## Ziel der Aufgabe
Gib den Teil der folgenden Datensätze, der mit der Zeile mit „The height and“ beginnt und bis zum Ende der Datensätze reicht, einschließlich dieser Zeile zeichengenau wieder. Lass dabei die Bilder weg.

[Datensätze aus einer Sammlung]
————
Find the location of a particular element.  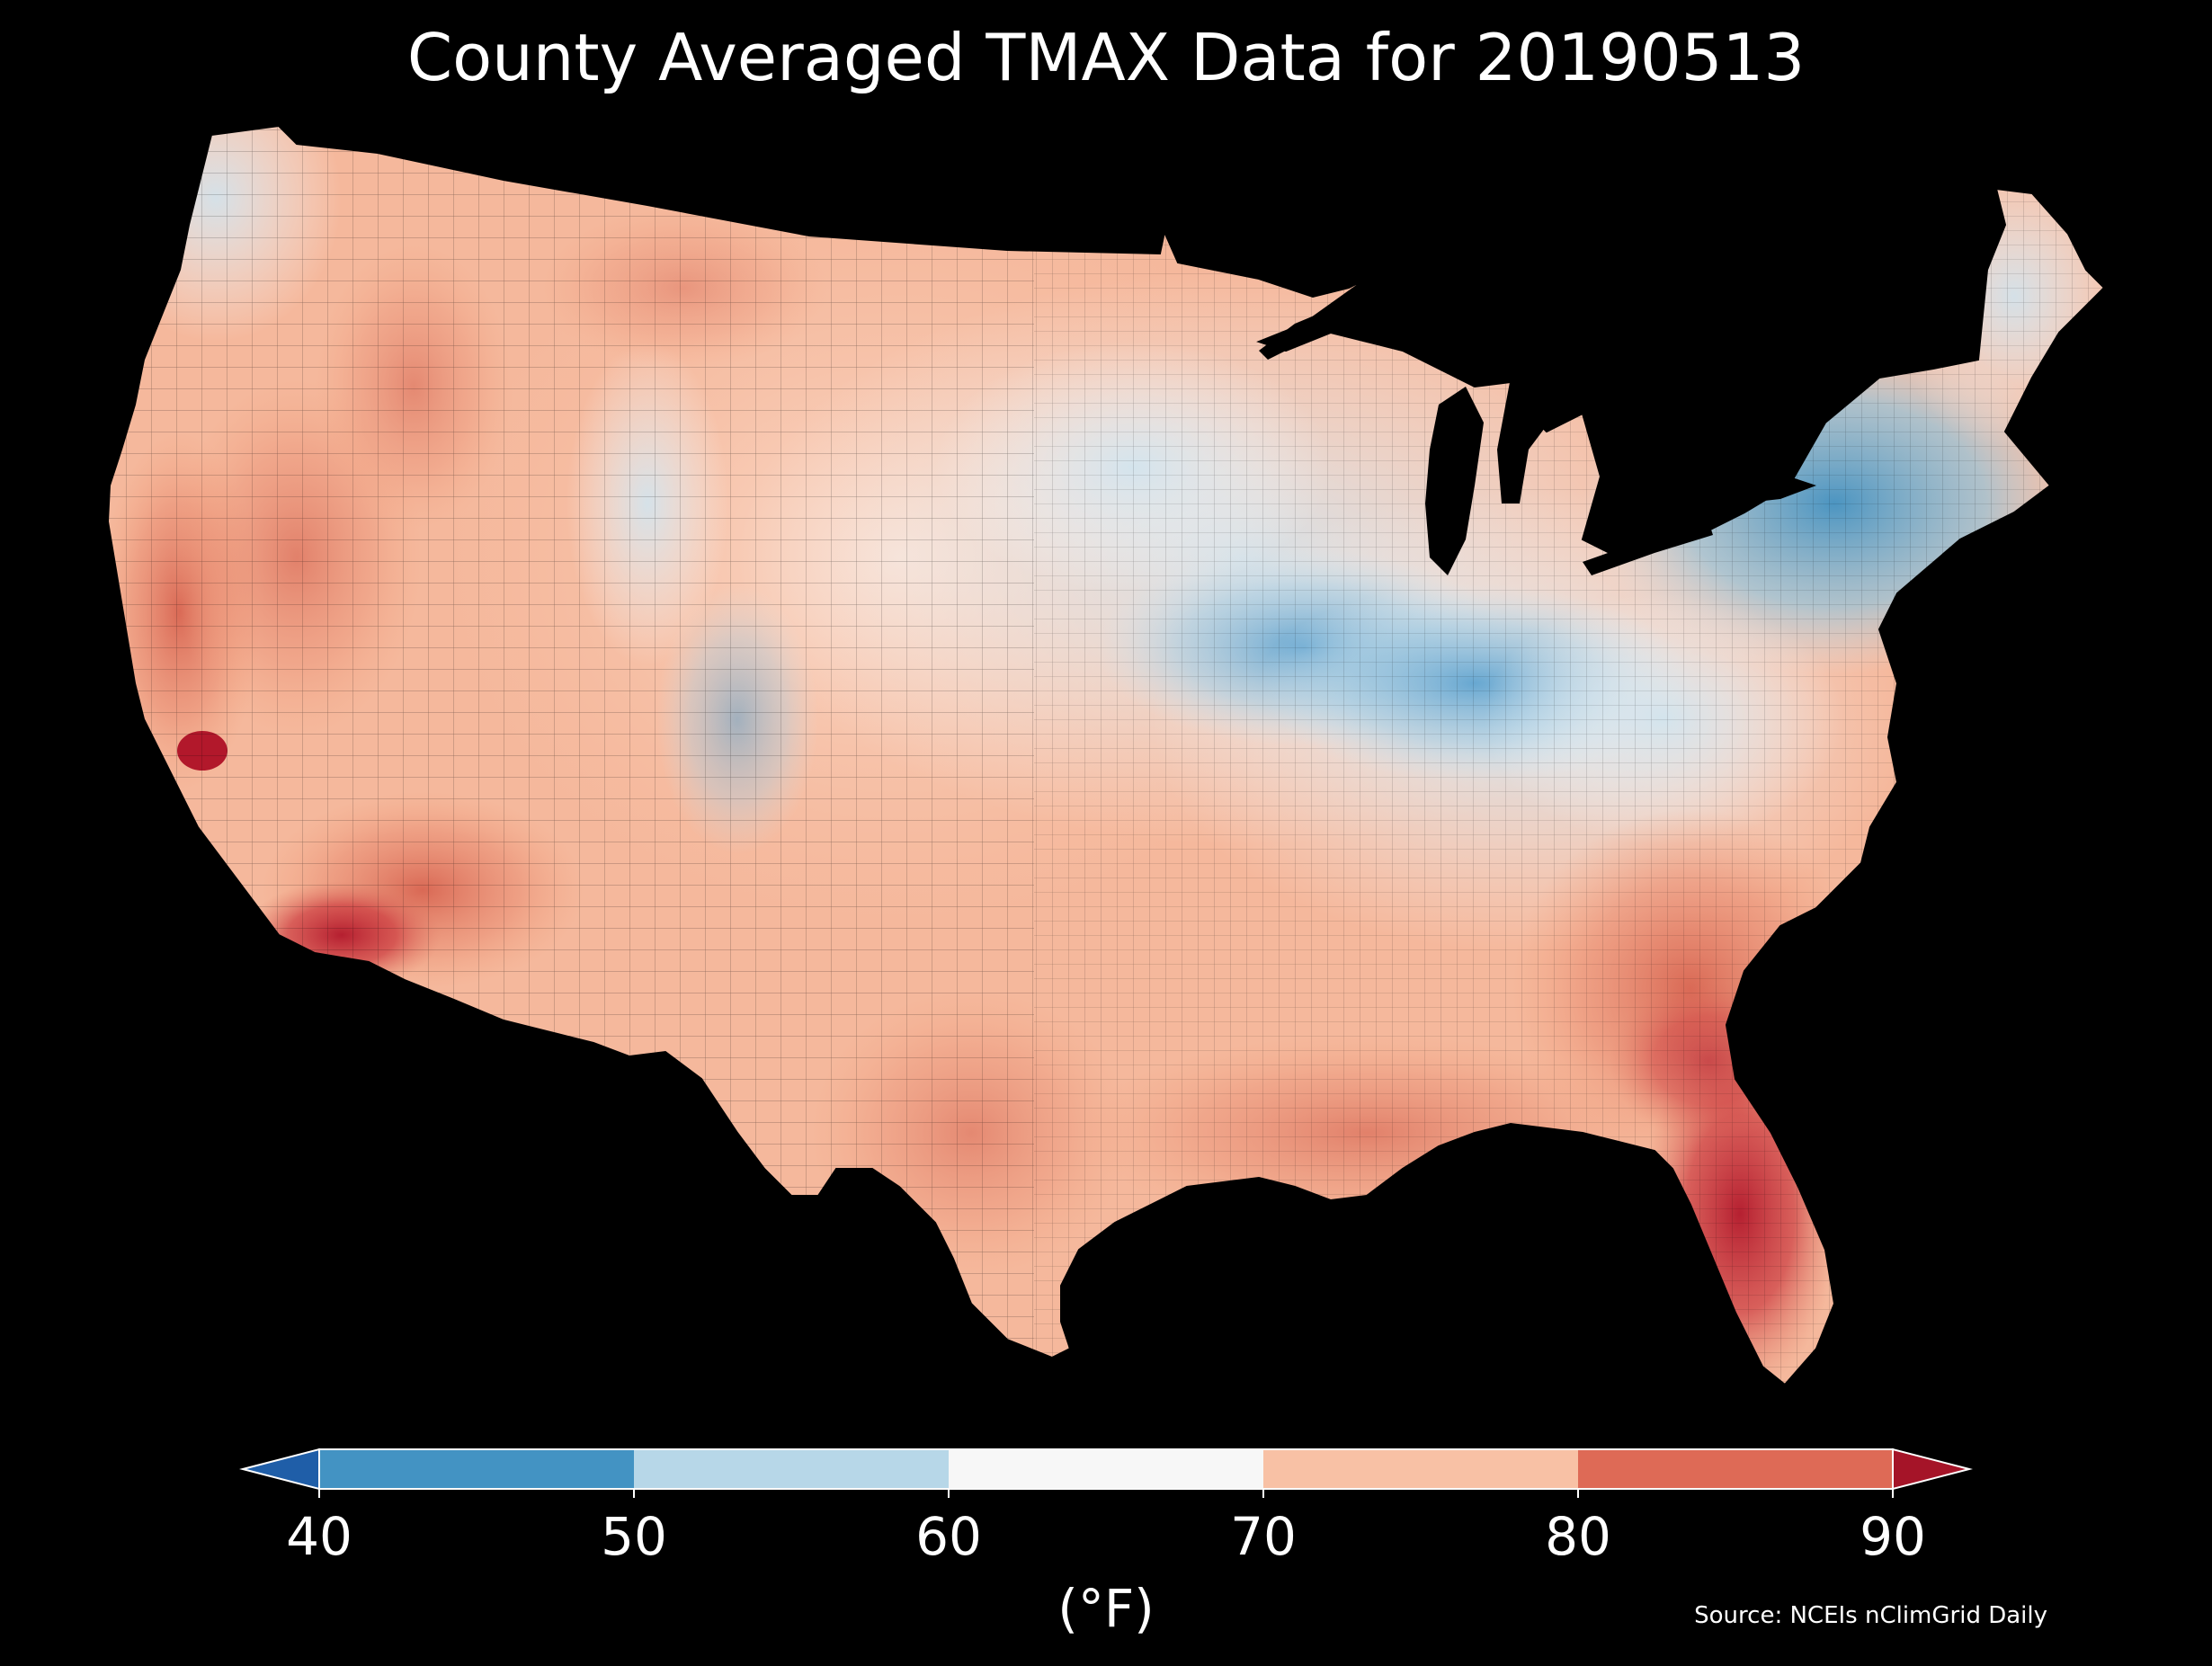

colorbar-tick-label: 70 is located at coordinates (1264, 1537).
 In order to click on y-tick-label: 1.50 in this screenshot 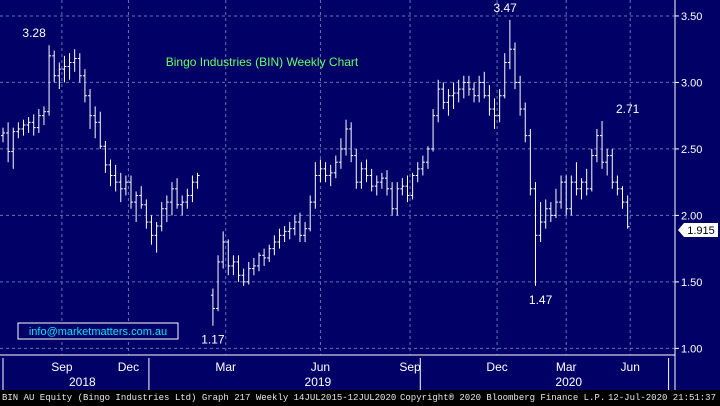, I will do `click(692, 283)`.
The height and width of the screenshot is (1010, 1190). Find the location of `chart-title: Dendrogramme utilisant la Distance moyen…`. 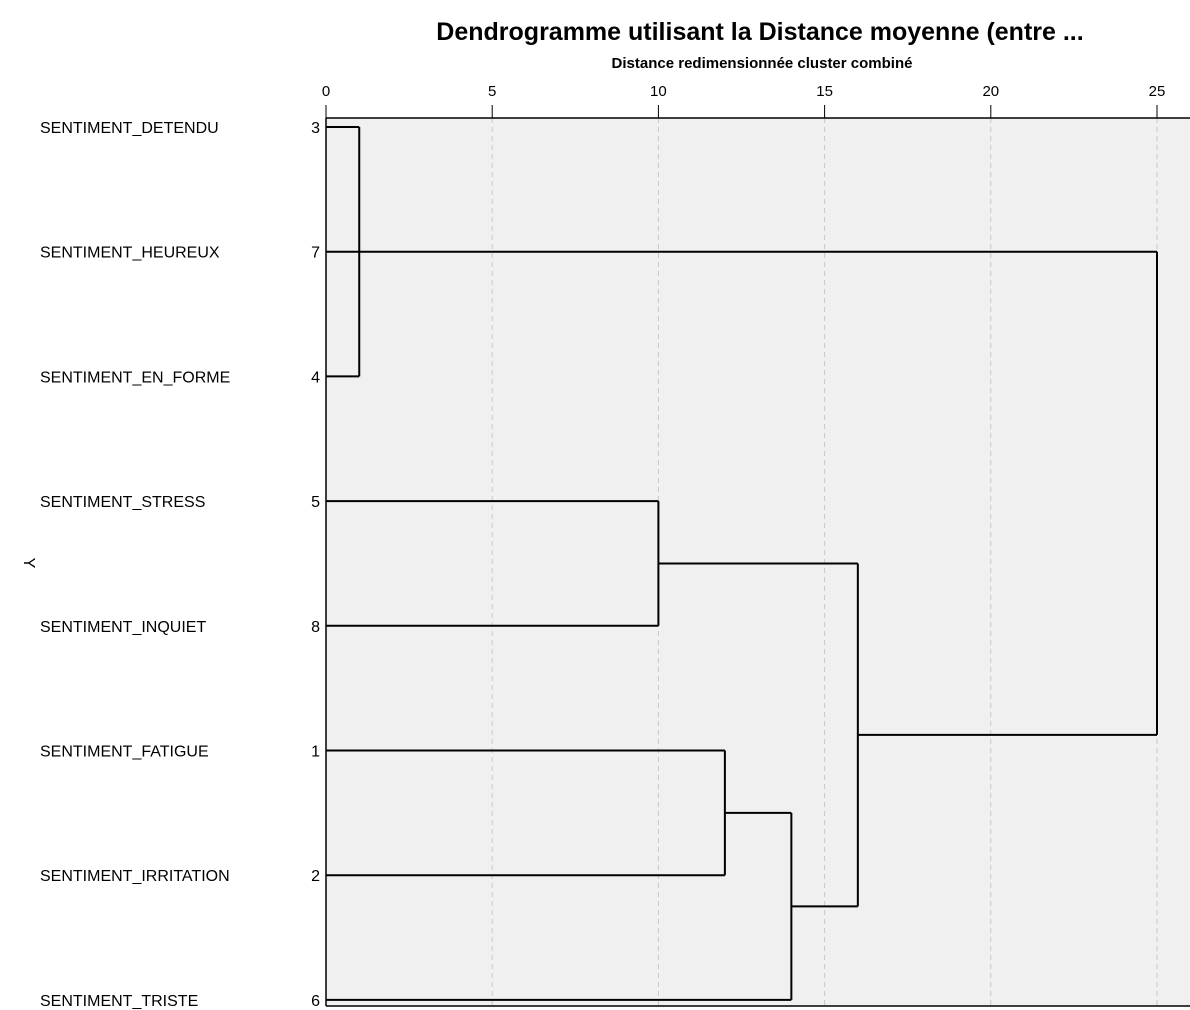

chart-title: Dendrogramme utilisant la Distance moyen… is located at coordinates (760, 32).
————
## Antwort zur Aufgabe
The height and width of the screenshot is (1010, 1190). Find the location of `chart-title: Dendrogramme utilisant la Distance moyen…`. 

chart-title: Dendrogramme utilisant la Distance moyen… is located at coordinates (760, 32).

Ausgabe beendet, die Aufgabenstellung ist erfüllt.